_RECORD DELL'ESERCIZIO:_
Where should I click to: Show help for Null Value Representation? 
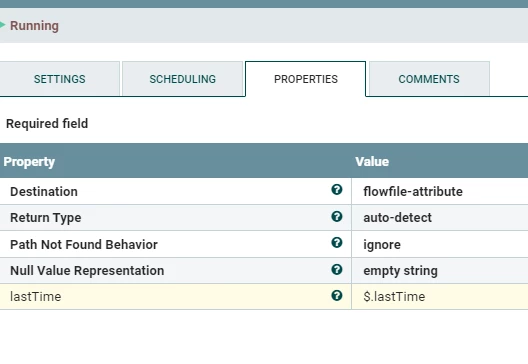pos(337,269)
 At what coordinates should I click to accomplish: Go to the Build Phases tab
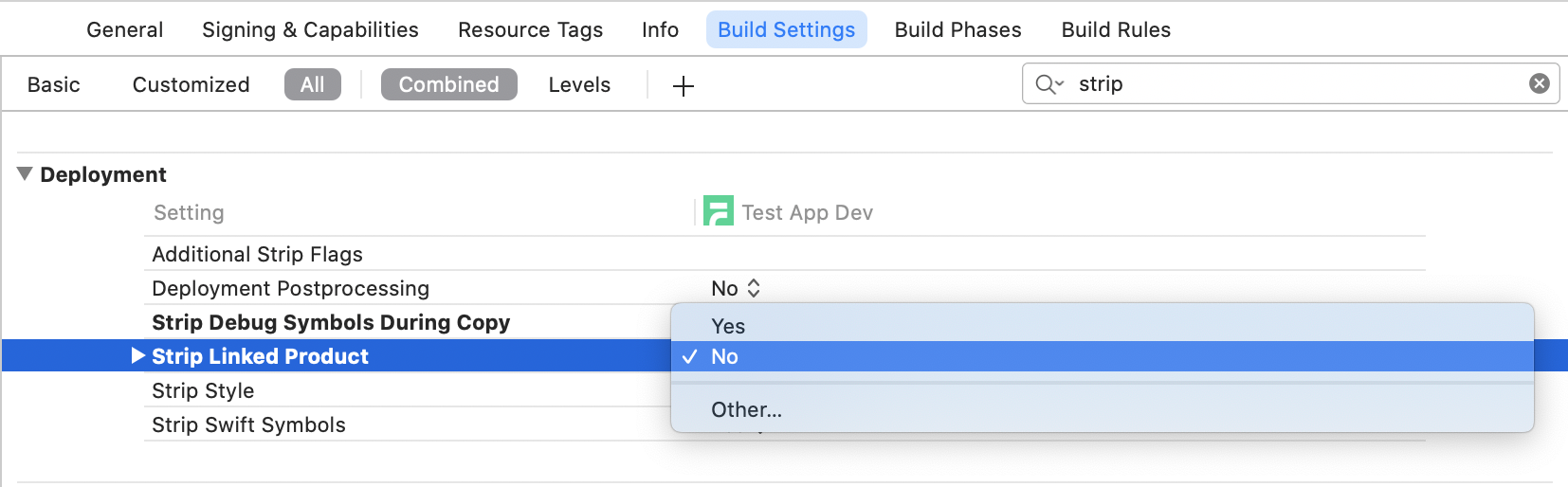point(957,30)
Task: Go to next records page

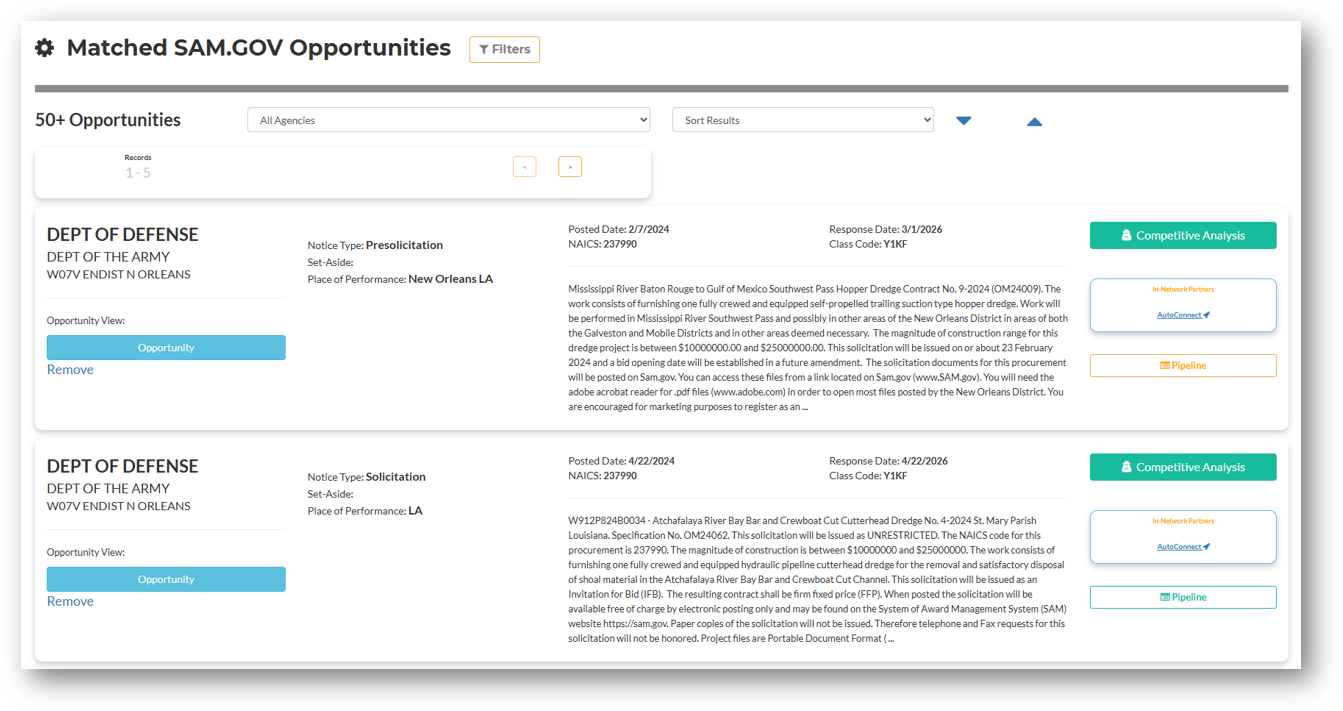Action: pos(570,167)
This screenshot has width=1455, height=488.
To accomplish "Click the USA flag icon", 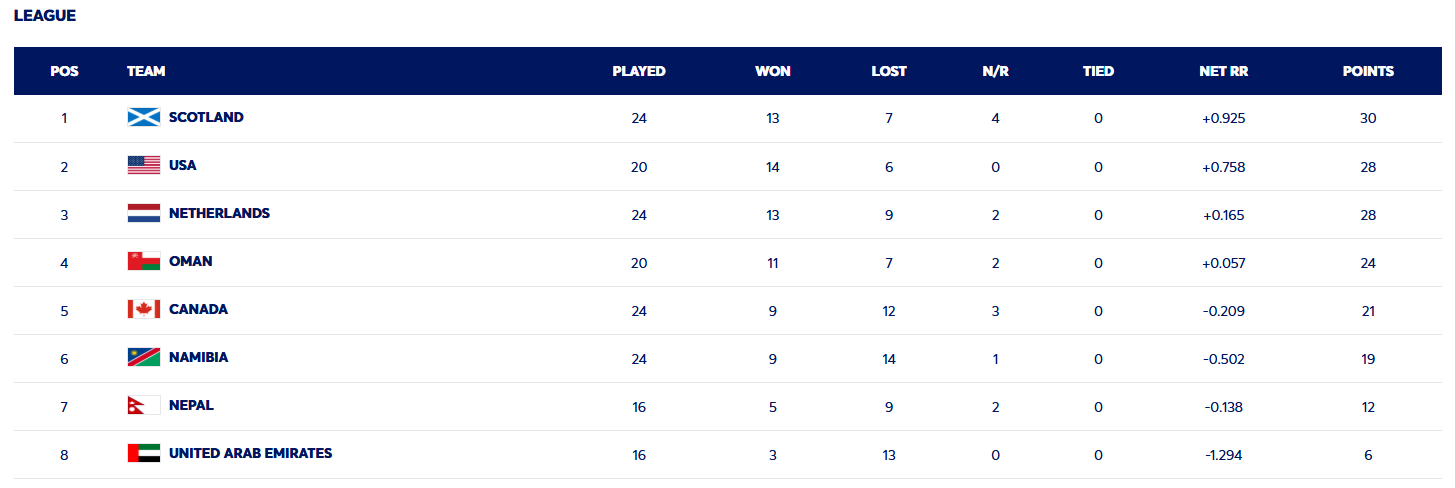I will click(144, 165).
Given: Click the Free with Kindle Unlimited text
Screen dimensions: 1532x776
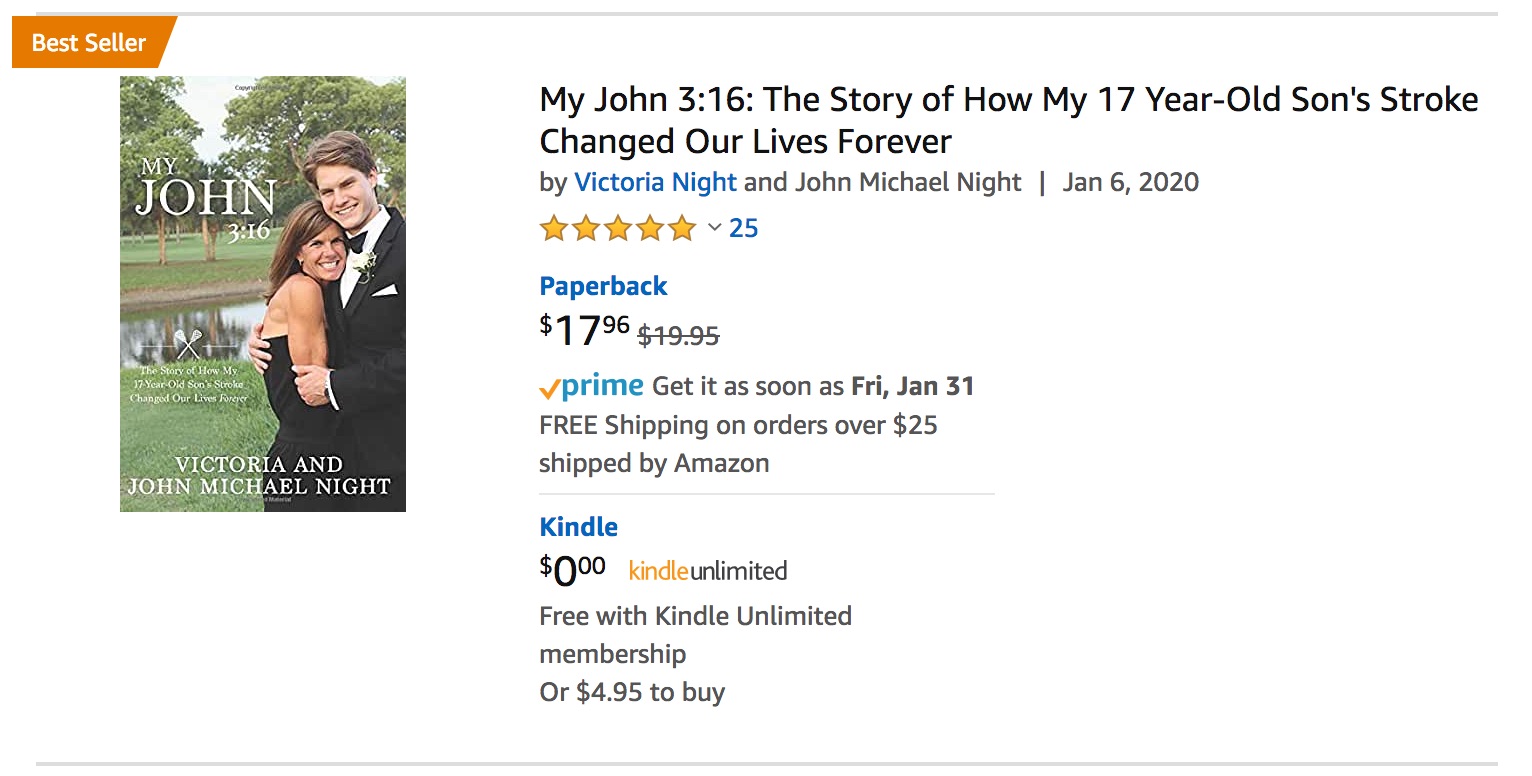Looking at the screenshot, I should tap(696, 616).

* * *

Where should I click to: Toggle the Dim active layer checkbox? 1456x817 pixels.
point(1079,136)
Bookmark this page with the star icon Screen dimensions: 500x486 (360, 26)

_COMPITO:_
Estrai senza modifiche le righe dei record che vanno da quella contenente "Where should I click to: Show" fino a quella contenente "Action: pos(570,167)", entrambe comprese. Non includere le immagini nella risposta.

_RISULTATO DEL COMPITO:_
Where should I click to: Show help for Null Value Representation? 
pos(337,269)
 At what coordinates should I click to accomplish: Go to the Build Phases tab
point(957,30)
Task: Go to next records page

Action: pos(570,167)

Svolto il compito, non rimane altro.